===== Dataset

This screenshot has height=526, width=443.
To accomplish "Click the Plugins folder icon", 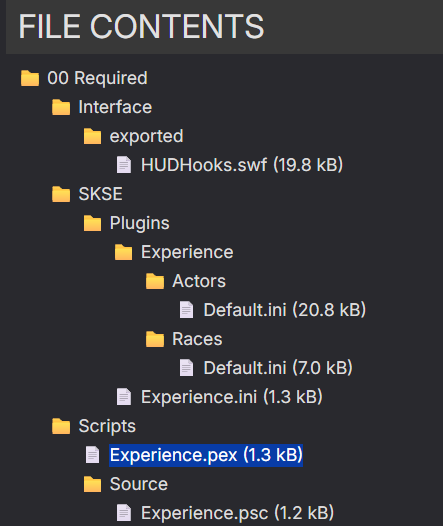I will pos(92,223).
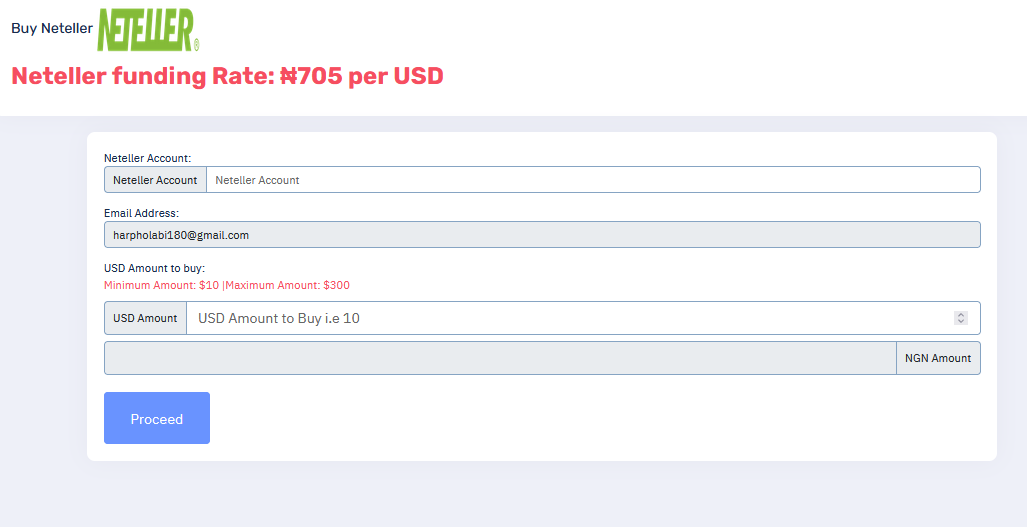Click the "Email Address:" form label
The height and width of the screenshot is (527, 1027).
(141, 213)
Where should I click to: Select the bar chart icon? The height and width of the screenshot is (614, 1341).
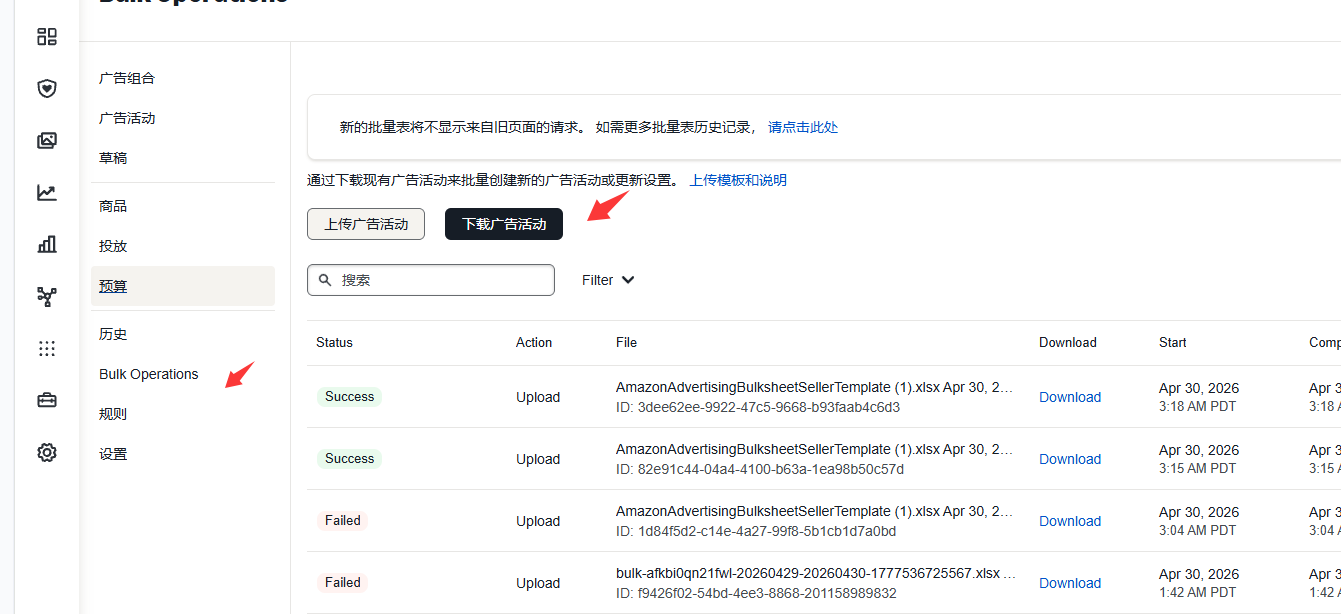tap(47, 245)
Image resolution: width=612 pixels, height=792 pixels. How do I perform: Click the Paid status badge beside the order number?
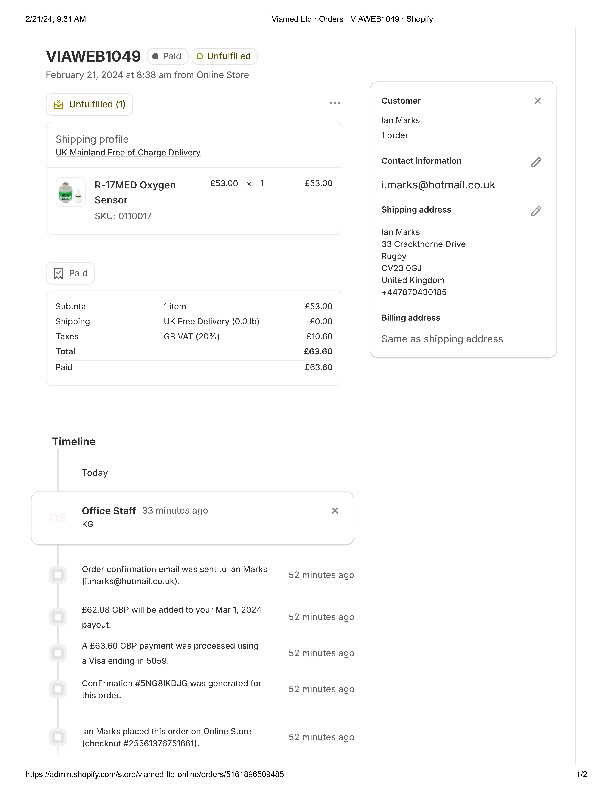(167, 57)
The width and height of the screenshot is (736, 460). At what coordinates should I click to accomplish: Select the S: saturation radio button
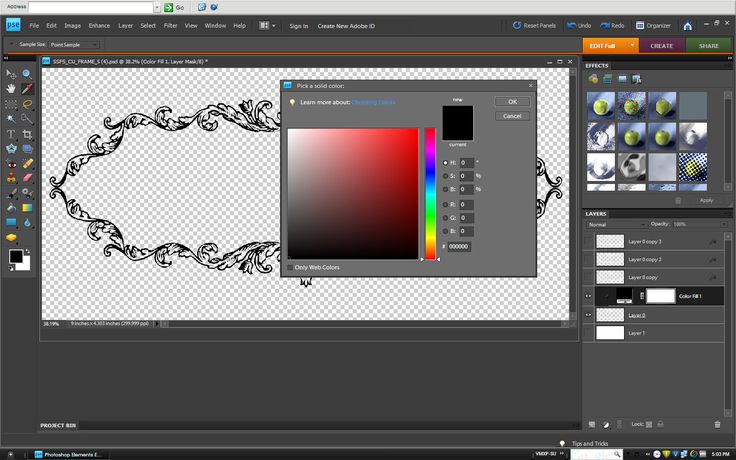point(446,175)
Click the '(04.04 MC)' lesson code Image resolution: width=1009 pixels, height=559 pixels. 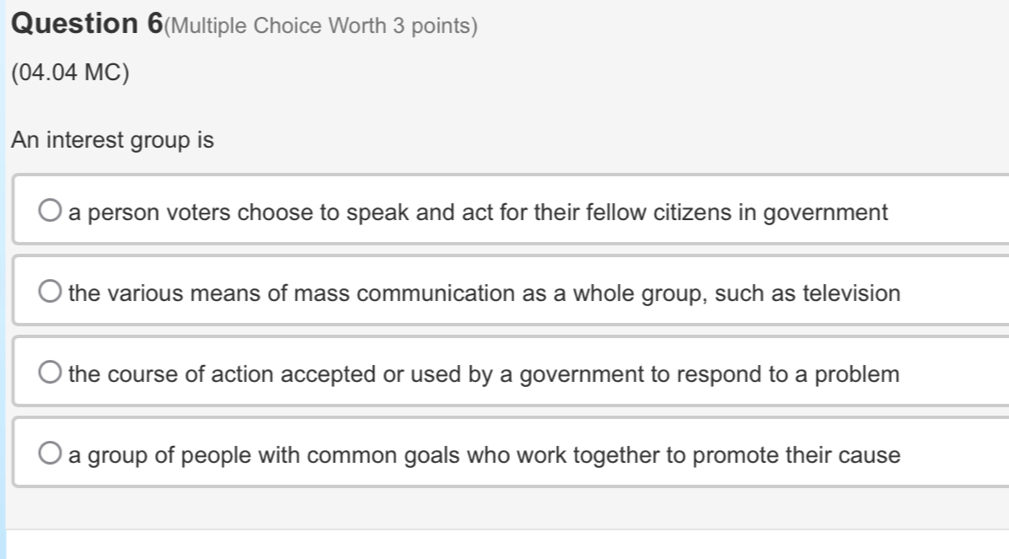[70, 74]
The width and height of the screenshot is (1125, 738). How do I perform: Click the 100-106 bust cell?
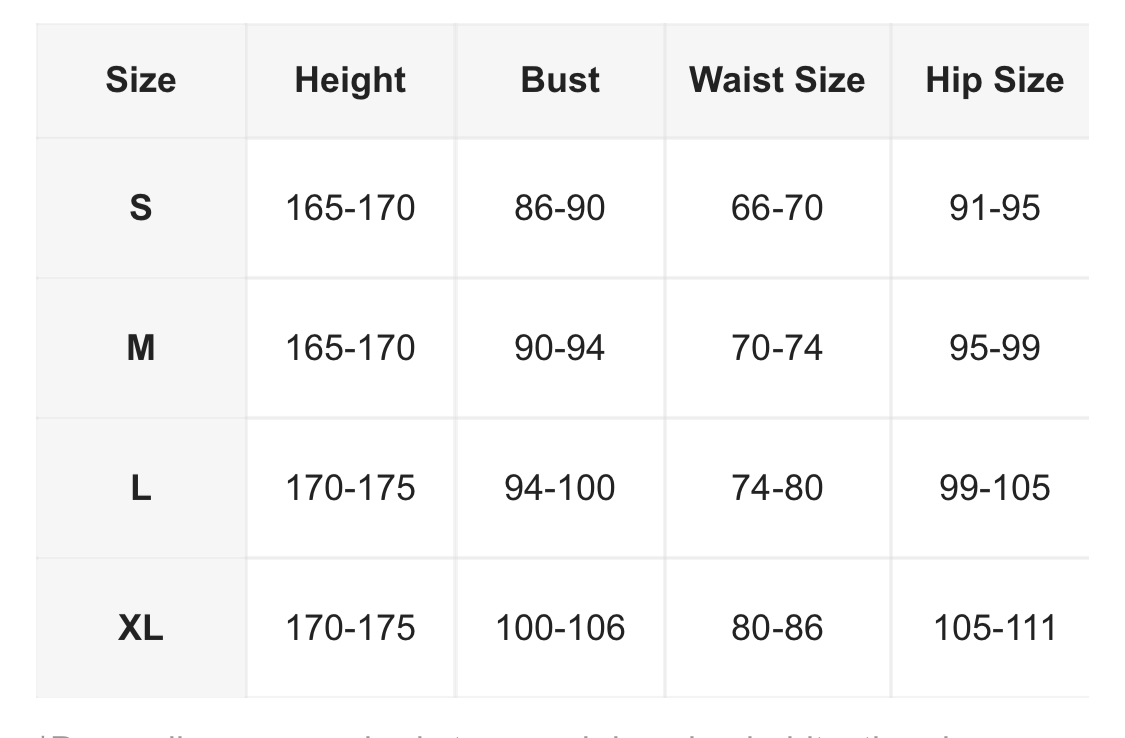point(560,628)
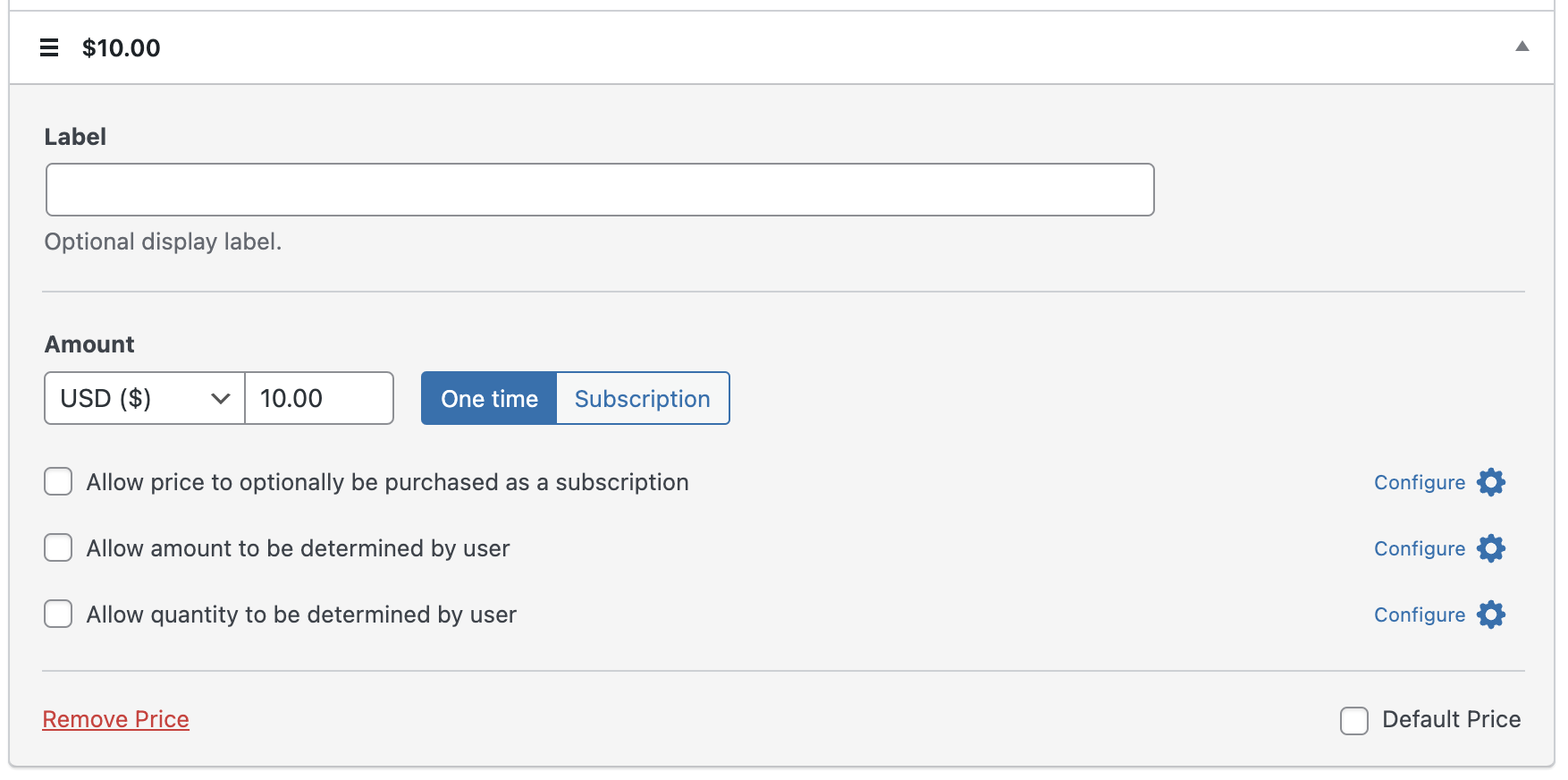Screen dimensions: 1568x780
Task: Enable optional subscription purchase checkbox
Action: pyautogui.click(x=59, y=482)
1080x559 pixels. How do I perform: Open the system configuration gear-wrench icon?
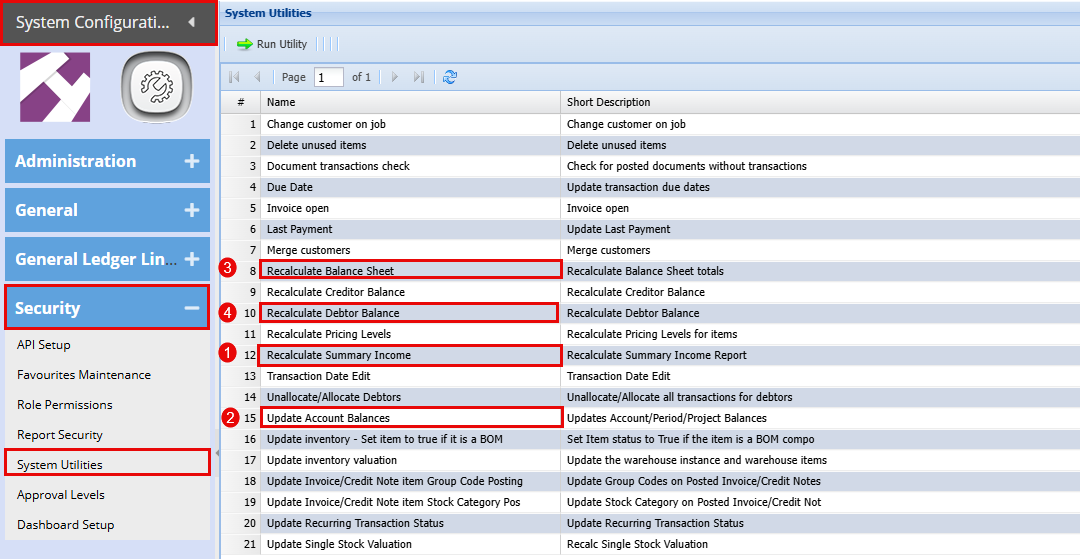point(155,88)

==========

Copy everything from the line containing "1080x559 pixels. How" down to the end of the items, word for word, and leave out the pictures.

1080x559 pixels. How do I perform: Open the system configuration gear-wrench icon?
point(155,88)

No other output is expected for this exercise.